Potentially life-altering cuts to Medicaid

In July, the Republicans, without a single Democratic vote, passed the budget reconciliation bill that drastically shifts the nation’s priorities, especially regarding the social safety net. Included in the bill was a $4 trillion tax cut. The Center on Budget and Policy Priorities estimates families making under $50,000 a year will realize a $300 savings, while those making more than a million can expect a $90,000 annual tax cut. To help pay for some of that tax cut, Congress cut $800 billion from Medicaid.  Seventy million Americans are enrolled in the program, while, in Wisconsin nearly one in four people rely on it.

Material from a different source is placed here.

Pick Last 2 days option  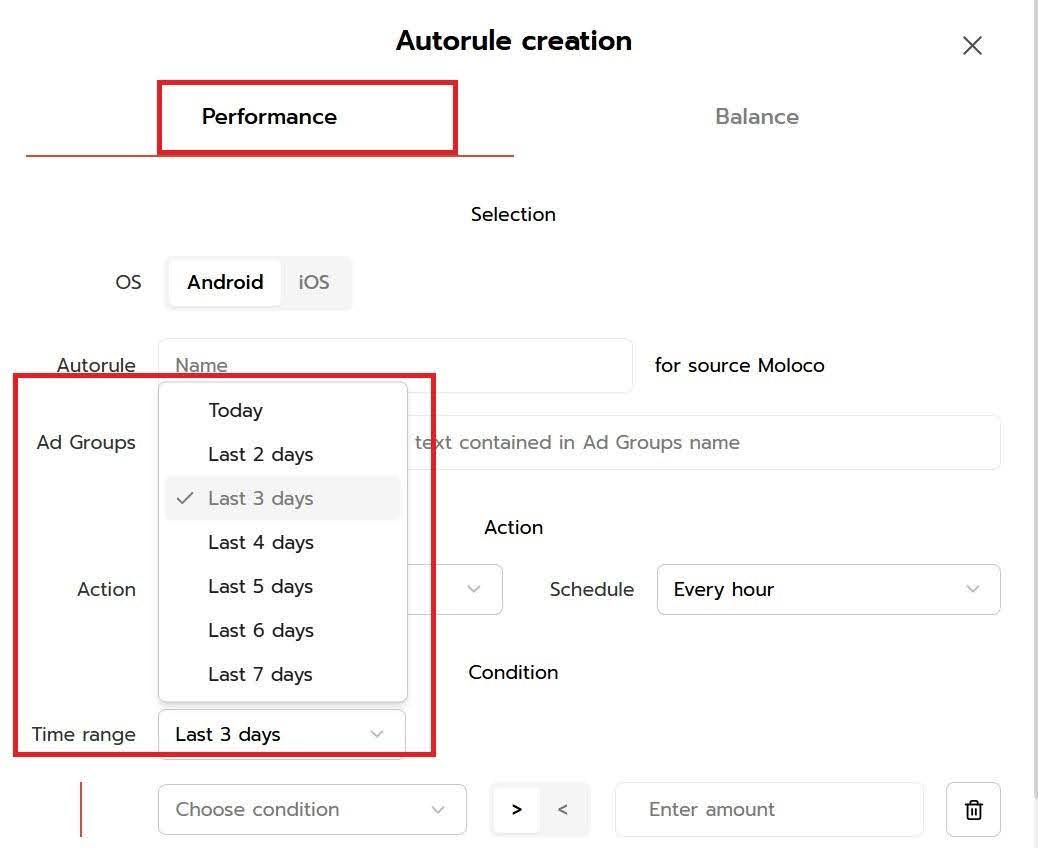click(x=261, y=454)
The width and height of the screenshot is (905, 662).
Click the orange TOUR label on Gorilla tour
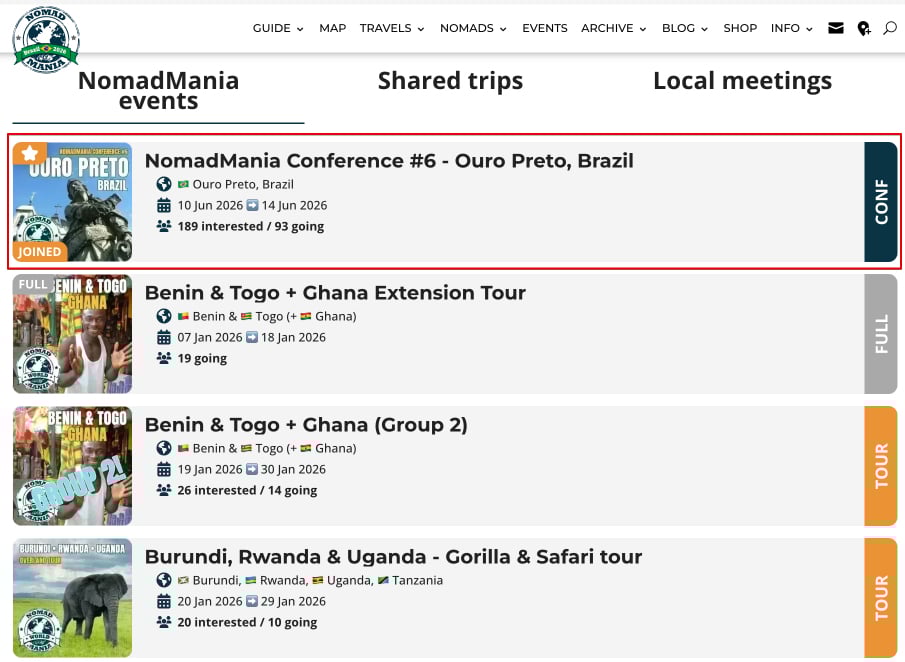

It will ultimately be up to the state of Wisconsin to determine who remains eligible and who is taken off the rolls once the cuts take effect in 2027. For Carey, as well as Nicole Hull, the wait to find out will be a stressful one.  Hull’s livelihood depends on it. Carey’s independence does as well.

“I'm a private duty nurse,” Hull says. ““The medically complex patients from children to adults qualify for skilled nursing hours. You know, Medicaid has money for that to help keep them at home, keep them in their schools, and keep people out of facilities.”

With stricter eligibility requirements and requests for ever more complex proof of need, people are certain to fall off the rolls. Hull, who helps Carey fill out his annual re-enrollment forms, says the notion that people like Carey are committing fraud is absurd.

“Yeah, they keep talking about fraud,” Hull says. “It's like they're targeting the wrong people. They should be targeting the middlemen, the durable equipment companies, the agencies. That's where it's going on. Not the participants, because there are just so many checks and balances and so much paperwork.”

With the independence such government support affords him, Carey has developed interests even beyond his advocacy work. He loves plants and tends to a Shamrock in his bedroom. He finds quantum physics fascinating. He’s not a big sports fan but follows the Packers. He’s also at work on a science fiction novel, having settled on, then discarded several titles already.

Like a death sentence

Carey said it infuriates him that Medicaid limits what he can do with his life. He says he’d consider running for the state assembly, arguing that people with disabilities need representation. But he would almost certainly no longer qualify for Medicaid with the salary he'd receive.

“For us to have legislators that understand people with disabilities,” he says. “I mean, I understand that legislators can’t know everything about everything. I think everybody should be able to participate in the process. I mean, look at FDR?”

States are not required to offer home-based health care under Medicaid and there is a risk that that could be one of the first things to go when the cuts come through. Hull says she might not be the only independent business person to be out of a job if that happens. 

“(Medicaid) also employs a lot of other services,” Hulls says. “The massage therapy that comes totally impacts his quality of life beyond measure. And I mean, that's another independent small business woman. And we're already facing a shortage of care.”

Mostly, though, she worries about what it would do to Carey if he was forced into an institution, where there would be no way he could receive the constant care he requires, not to mention the loss of independence that would likely take away all the things that allow him to thrive at home.

“My fear for the people they’d put into a nursing facility, and just based on numbers and time they can give, is there's going to be a pressure sore and end of life within a year,” she says. “So, it's like a death sentence. I mean, a facility would be like a death sentence. And for him mentally, that would just be crushing, because he is so independent. And that would just be taken away.”